Object Oriented Data Warehouse Design: Building a Star Schema
by William Giovinazzo
"In order for an organization not to just survive but to thrive, a strategic plan must guide its actions. The business strategist defines the strategy in the context of the environment in which the organization competes." Where is a good source for the organized information the strategist needs? Enter the data warehouse.
"The data warehouse is the heart of BI [business intelligence]. It is more than just an archive of operational data. W. H. Inmon defines the data warehouse as ‘a subject oriented, integrated, nonvolatile, time variant collection of data in support of management's decisions.' The data warehouse derives data from the operational environment. As the data is brought into the warehouse, it is transformed into a single cohesive image. From this image the business strategist through a decision support tool is able to analyze behaviors, giving insight into current trends. This enables the strategist to project future conditions."
This book is about data warehouse design. The design is object oriented using the development spiral. This spiral starts with definition, followed by analysis, design, development, implementation, maintenance, evaluation, and back through definition adding and refining on each go around.

PROMPT 1> Output as a numbered list the entries between the line holding "Open the Action" and the line holding "1349x765 pixels. (x=89, y=190)", inclusive, leaving out any blank lines.
The passage on data warehouse design and the entries that come after it are separate material.

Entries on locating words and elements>
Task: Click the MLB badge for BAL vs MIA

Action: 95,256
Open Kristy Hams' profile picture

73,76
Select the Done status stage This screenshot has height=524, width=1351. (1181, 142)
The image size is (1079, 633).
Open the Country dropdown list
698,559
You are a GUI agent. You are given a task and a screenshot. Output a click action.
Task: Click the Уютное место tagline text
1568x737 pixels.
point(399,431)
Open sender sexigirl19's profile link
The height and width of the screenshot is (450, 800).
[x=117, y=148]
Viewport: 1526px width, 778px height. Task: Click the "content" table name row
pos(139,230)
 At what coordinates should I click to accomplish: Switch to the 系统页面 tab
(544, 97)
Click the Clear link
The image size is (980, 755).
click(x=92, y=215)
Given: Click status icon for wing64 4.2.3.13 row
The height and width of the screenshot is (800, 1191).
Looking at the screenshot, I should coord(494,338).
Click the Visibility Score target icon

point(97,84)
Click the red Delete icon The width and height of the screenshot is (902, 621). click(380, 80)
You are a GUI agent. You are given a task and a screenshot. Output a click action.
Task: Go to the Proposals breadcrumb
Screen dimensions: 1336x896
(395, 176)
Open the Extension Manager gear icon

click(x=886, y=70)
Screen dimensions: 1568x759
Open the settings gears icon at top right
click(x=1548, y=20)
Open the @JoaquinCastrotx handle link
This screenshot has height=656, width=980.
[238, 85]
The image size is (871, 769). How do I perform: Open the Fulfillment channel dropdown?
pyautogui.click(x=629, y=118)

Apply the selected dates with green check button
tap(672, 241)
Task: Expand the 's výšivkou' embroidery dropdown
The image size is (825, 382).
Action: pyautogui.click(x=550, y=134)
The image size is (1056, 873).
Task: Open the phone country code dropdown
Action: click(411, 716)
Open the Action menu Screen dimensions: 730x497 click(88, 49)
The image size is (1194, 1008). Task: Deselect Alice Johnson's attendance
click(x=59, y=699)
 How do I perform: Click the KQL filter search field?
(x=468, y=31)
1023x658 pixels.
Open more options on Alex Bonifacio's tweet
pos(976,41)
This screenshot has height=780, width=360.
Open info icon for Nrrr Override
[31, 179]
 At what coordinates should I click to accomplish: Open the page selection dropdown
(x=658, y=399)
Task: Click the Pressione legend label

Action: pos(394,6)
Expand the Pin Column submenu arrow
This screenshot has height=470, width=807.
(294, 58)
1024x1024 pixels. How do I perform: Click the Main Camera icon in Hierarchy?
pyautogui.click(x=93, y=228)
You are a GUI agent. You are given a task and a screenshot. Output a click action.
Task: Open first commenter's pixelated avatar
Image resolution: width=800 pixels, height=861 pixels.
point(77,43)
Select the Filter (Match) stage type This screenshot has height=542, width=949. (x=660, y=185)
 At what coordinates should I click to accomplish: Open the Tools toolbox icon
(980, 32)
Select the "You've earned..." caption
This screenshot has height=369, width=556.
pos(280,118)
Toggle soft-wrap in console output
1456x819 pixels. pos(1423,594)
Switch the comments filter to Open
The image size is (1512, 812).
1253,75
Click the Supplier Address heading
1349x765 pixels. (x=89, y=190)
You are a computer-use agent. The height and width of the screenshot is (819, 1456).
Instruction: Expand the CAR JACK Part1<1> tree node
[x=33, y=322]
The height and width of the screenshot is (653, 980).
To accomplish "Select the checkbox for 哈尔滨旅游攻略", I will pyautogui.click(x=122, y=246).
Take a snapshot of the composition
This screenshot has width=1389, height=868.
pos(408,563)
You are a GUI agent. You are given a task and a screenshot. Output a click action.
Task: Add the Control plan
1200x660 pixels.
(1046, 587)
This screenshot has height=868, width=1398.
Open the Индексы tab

PROMPT 2> Print, word for word, the part of the passage on data warehouse design between "This book is" and "each go around.", inclusive.

CORRECT ANSWER 1>
1. Open the Action menu Screen dimensions: 730x497 click(88, 49)
2. The image size is (1194, 1008). Task: Deselect Alice Johnson's attendance
3. click(x=59, y=699)
4.  How do I perform: Click the KQL filter search field?
5. (x=468, y=31)
6. 1023x658 pixels.
7. Open more options on Alex Bonifacio's tweet
8. pos(976,41)
9. This screenshot has height=780, width=360.
10. Open info icon for Nrrr Override
11. [31, 179]
12.  At what coordinates should I click to accomplish: Open the page selection dropdown
13. (x=658, y=399)
14. Task: Click the Pressione legend label
15. Action: pos(394,6)
16. Expand the Pin Column submenu arrow
17. This screenshot has height=470, width=807.
18. (294, 58)
19. 1024x1024 pixels. How do I perform: Click the Main Camera icon in Hierarchy?
20. pyautogui.click(x=93, y=228)
21. You are a GUI agent. You are given a task and a screenshot. Output a click action.
22. Task: Open first commenter's pixelated avatar
23. Image resolution: width=800 pixels, height=861 pixels.
24. point(77,43)
25. Select the Filter (Match) stage type This screenshot has height=542, width=949. (x=660, y=185)
26.  At what coordinates should I click to accomplish: Open the Tools toolbox icon
27. (980, 32)
28. Select the "You've earned..." caption
29. This screenshot has height=369, width=556.
30. pos(280,118)
31. Toggle soft-wrap in console output
32. 1456x819 pixels. pos(1423,594)
33. Switch the comments filter to Open
34. The image size is (1512, 812).
35. 1253,75
36. Click the Supplier Address heading
37. 1349x765 pixels. (x=89, y=190)

CORRECT ANSWER 2>
This book is about data warehouse design. The design is object oriented using the development spiral. This spiral starts with definition, followed by analysis, design, development, implementation, maintenance, evaluation, and back through definition adding and refining on each go around.